Topos measures code along the three independent quality generators and maps them to an 8-element evaluation lattice:

  • SIMPLE — Built from the abstract syntax tree (AST) and control-flow graph (CFG). We calculate cyclomatic complexity of the CFG and entropy of the AST to assess complexity.

  • COMPOSABLE — Built from the module dependency graph (MDG) using GitNexus, to capture inter-module dependencies. This is slightly different than the usual program dependence graph (PDG) which is used to capture intra-function dependencies. We calculate Martin Instability and Fanning metrics for the MDG to assess coupling.

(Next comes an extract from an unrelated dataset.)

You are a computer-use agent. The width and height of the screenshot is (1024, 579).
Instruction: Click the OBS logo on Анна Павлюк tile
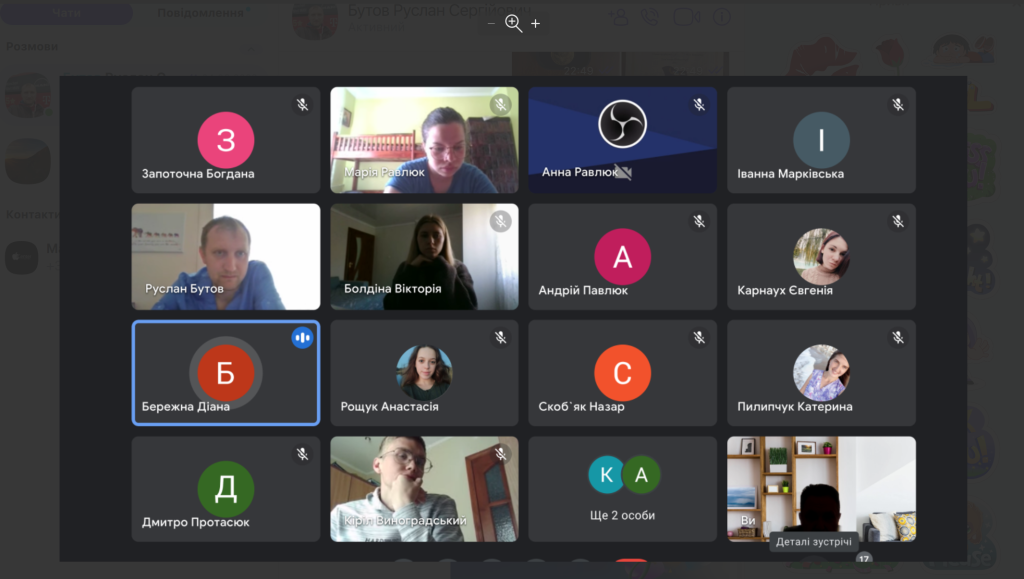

  • SECURE — Built from the code property graph (CPG). We calculate dangerous-API reachability and taint paths from the CPG to assess security.

        graph BT
    SLOP["❌ SLOP<br/>No Medal"]
    SIMPLE["🥉 BRONZE<br/>Simple"]
    COMPOSABLE["🥉 BRONZE<br/>Composable"]
    SECURE["🥉 BRONZE<br/>Secure"]
    SC["🥈 SILVER<br/>S ∧ C"]
    SSc["🥈 SILVER<br/>S ∧ Sc"]
    CSc["🥈 SILVER<br/>C ∧ Sc"]
    IDEAL["🥇 GOLD<br/>Quality Code"]

    SLOP --> SIMPLE
    SLOP --> COMPOSABLE
    SLOP --> SECURE
    SIMPLE --> SC
    SIMPLE --> SSc
    COMPOSABLE --> SC
    COMPOSABLE --> CSc
    SECURE --> SSc
    SECURE --> CSc
    SC --> IDEAL
    SSc --> IDEAL
    CSc --> IDEAL

    style SLOP       fill:#f8d7da,stroke:#842029,color:#000
    style SIMPLE     fill:#cd7f32,stroke:#5c3a1e,color:#fff
    style COMPOSABLE fill:#cd7f32,stroke:#5c3a1e,color:#fff
    style SECURE     fill:#cd7f32,stroke:#5c3a1e,color:#fff
    style SC         fill:#c0c0c0,stroke:#4a4a4a,color:#000
    style SSc        fill:#c0c0c0,stroke:#4a4a4a,color:#000
    style CSc        fill:#c0c0c0,stroke:#4a4a4a,color:#000
    style IDEAL      fill:#ffd700,stroke:#856404,color:#000
    

Hint

Three Independent Pillars: SIMPLE, COMPOSABLE, and SECURE are pairwise incomparable. A file can achieve any subset of {S, C, Sc} independently. 🥇 GOLD is the intersection of all three. The Preferences (ranking) determine the order in which an agent traverses through the lattice, attempting to earn the highest possible medal.